[Start of PAGE TEXT]
Re: select_parallel test failure: gather sometimes losing tuples (maybe during rescans)?

От

Andres Freund

Дата:

04 марта 2018 г., 08:40:08


On March 3, 2018 6:36:51 PM PST, Tomas Vondra <tomas.vondra@2ndquadrant.com> wrote:
>On 03/04/2018 03:20 AM, Thomas Munro wrote:
>> Hi,
>>
>> I saw a one-off failure like this:
>>
>>                                   QUERY PLAN
>>
>--------------------------------------------------------------------------
>>    Aggregate (actual rows=1 loops=1)
>> !    ->  Nested Loop (actual rows=98000 loops=1)
>>            ->  Seq Scan on tenk2 (actual rows=10 loops=1)
>>                  Filter: (thousand = 0)
>>                  Rows Removed by Filter: 9990
>> !          ->  Gather (actual rows=9800 loops=10)
>>                  Workers Planned: 4
>>                  Workers Launched: 4
>>                  ->  Parallel Seq Scan on tenk1 (actual rows=1960
>loops=50)
>> --- 485,495 ----
>>                                   QUERY PLAN
>>
>--------------------------------------------------------------------------
>>    Aggregate (actual rows=1 loops=1)
>> !    ->  Nested Loop (actual rows=97984 loops=1)
>>            ->  Seq Scan on tenk2 (actual rows=10 loops=1)
>>                  Filter: (thousand = 0)
>>                  Rows Removed by Filter: 9990
>> !          ->  Gather (actual rows=9798 loops=10)
>>                  Workers Planned: 4
>>                  Workers Launched: 4
>>                  ->  Parallel Seq Scan on tenk1 (actual rows=1960
>loops=50)
>>
>>
>> Two tuples apparently went missing.
>>
>> Similar failures on the build farm:
>>
>>
>https://buildfarm.postgresql.org/cgi-bin/show_log.pl?nm=okapi&dt=2018-03-03%2020%3A15%3A01
>>
>https://buildfarm.postgresql.org/cgi-bin/show_log.pl?nm=locust&dt=2018-03-03%2018%3A13%3A32
>>
>https://buildfarm.postgresql.org/cgi-bin/show_log.pl?nm=prairiedog&dt=2018-03-03%2017%3A55%3A11
>>
>> Could this be related to commit
>> 34db06ef9a1d7f36391c64293bf1e0ce44a33915 or commit
>> 497171d3e2aaeea3b30d710b4e368645ad07ae43?
>>
>
>I think the same failure (or at least very similar plan diff) was
>already mentioned here:
>
>https://www.postgresql.org/message-id/17385.1520018934@sss.pgh.pa.us
>
>So I guess someone else already noticed, but I don't see the cause
>identified in that thread.

Robert and I started discussing it a bit over IM. No conclusion. Robert tried to reproduce locally, including disabling
atomics,without luck. 

Can anybody reproduce locally?


Andres

--
Sent from my Android device with K-9 Mail. Please excuse my brevity.

Re: select_parallel test failure: gather sometimes losing tuples(maybe during rescans)?
[End of PAGE TEXT]
PROBLEM TO SOLVE> Write what comes next in the mailing-list thread about the select_parallel test failure, starting right after its last line. The entries that come next have no connection to the mailing-list thread above.
[Start of RECORD EXCERPTS]
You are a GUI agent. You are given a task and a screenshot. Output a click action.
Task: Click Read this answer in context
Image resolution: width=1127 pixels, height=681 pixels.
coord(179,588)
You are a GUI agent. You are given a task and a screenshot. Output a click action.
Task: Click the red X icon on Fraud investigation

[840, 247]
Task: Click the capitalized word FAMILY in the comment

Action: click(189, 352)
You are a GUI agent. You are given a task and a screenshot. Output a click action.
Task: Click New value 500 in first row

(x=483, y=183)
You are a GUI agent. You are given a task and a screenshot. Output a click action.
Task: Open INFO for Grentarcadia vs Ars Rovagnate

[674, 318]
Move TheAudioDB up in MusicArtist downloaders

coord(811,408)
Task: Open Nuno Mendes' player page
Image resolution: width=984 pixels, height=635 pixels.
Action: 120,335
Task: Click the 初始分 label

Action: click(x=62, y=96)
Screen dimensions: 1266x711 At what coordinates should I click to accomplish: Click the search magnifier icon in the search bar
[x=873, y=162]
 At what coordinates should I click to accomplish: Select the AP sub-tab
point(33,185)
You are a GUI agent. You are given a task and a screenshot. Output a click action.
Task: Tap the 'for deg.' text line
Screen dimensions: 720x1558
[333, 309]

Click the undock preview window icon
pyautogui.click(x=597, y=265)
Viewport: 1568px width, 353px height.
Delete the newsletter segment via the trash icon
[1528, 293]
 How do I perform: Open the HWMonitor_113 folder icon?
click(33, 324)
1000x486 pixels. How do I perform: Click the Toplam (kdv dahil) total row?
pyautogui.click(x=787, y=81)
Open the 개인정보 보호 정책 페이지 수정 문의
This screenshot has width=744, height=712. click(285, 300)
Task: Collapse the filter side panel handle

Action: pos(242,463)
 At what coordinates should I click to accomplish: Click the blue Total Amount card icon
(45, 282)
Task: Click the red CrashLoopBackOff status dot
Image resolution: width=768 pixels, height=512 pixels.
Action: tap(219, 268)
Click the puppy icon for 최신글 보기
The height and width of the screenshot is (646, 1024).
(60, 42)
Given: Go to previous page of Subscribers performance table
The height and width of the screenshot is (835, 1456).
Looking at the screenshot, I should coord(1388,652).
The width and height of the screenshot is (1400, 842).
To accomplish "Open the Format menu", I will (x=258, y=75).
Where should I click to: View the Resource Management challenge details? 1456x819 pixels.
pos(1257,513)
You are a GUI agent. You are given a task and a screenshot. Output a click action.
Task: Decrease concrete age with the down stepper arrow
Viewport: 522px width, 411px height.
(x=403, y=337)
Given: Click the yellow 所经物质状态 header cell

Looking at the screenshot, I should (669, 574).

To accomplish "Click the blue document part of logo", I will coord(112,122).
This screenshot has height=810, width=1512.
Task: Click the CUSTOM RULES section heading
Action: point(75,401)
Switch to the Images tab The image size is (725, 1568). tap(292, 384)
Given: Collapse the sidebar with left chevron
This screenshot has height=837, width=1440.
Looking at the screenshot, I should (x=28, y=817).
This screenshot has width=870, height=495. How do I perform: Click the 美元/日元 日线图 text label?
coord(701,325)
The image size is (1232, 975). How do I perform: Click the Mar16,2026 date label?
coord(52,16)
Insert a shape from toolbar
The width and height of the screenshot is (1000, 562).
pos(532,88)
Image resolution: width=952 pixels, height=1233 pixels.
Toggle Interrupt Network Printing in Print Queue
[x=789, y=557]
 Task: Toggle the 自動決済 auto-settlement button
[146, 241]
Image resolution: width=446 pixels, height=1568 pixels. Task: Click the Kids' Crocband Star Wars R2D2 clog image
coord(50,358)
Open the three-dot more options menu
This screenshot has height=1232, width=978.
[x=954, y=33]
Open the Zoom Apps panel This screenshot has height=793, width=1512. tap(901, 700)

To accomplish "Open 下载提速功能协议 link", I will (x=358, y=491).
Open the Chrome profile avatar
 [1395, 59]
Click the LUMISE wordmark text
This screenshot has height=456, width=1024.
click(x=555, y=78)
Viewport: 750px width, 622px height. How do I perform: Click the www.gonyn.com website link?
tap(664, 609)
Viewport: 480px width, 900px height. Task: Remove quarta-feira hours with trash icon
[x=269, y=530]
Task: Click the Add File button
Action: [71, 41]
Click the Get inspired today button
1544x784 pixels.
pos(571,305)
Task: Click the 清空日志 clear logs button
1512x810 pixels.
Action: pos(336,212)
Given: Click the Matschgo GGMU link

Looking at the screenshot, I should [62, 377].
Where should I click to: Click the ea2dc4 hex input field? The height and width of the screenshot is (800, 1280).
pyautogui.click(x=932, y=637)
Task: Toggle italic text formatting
[End of RECORD EXCERPTS]
EXERCISE RESULT>
От

Thomas Munro

Дата:

04 марта 2018 г., 08:48:35

On Sun, Mar 4, 2018 at 3:40 PM, Andres Freund <andres@anarazel.de> wrote:
> On March 3, 2018 6:36:51 PM PST, Tomas Vondra <tomas.vondra@2ndquadrant.com> wrote:
>>On 03/04/2018 03:20 AM, Thomas Munro wrote:
>>> Hi,
>>>
>>> I saw a one-off failure like this:
>>>
>>>                                   QUERY PLAN
>>>
>>--------------------------------------------------------------------------
>>>    Aggregate (actual rows=1 loops=1)
>>> !    ->  Nested Loop (actual rows=98000 loops=1)
>>>            ->  Seq Scan on tenk2 (actual rows=10 loops=1)
>>>                  Filter: (thousand = 0)
>>>                  Rows Removed by Filter: 9990
>>> !          ->  Gather (actual rows=9800 loops=10)
>>>                  Workers Planned: 4
>>>                  Workers Launched: 4
>>>                  ->  Parallel Seq Scan on tenk1 (actual rows=1960
>>loops=50)
>>> --- 485,495 ----
>>>                                   QUERY PLAN
>>>
>>--------------------------------------------------------------------------
>>>    Aggregate (actual rows=1 loops=1)
>>> !    ->  Nested Loop (actual rows=97984 loops=1)
>>>            ->  Seq Scan on tenk2 (actual rows=10 loops=1)
>>>                  Filter: (thousand = 0)
>>>                  Rows Removed by Filter: 9990
>>> !          ->  Gather (actual rows=9798 loops=10)
>>>                  Workers Planned: 4
>>>                  Workers Launched: 4
>>>                  ->  Parallel Seq Scan on tenk1 (actual rows=1960
>>loops=50)
>>>
>>>
>>> Two tuples apparently went missing.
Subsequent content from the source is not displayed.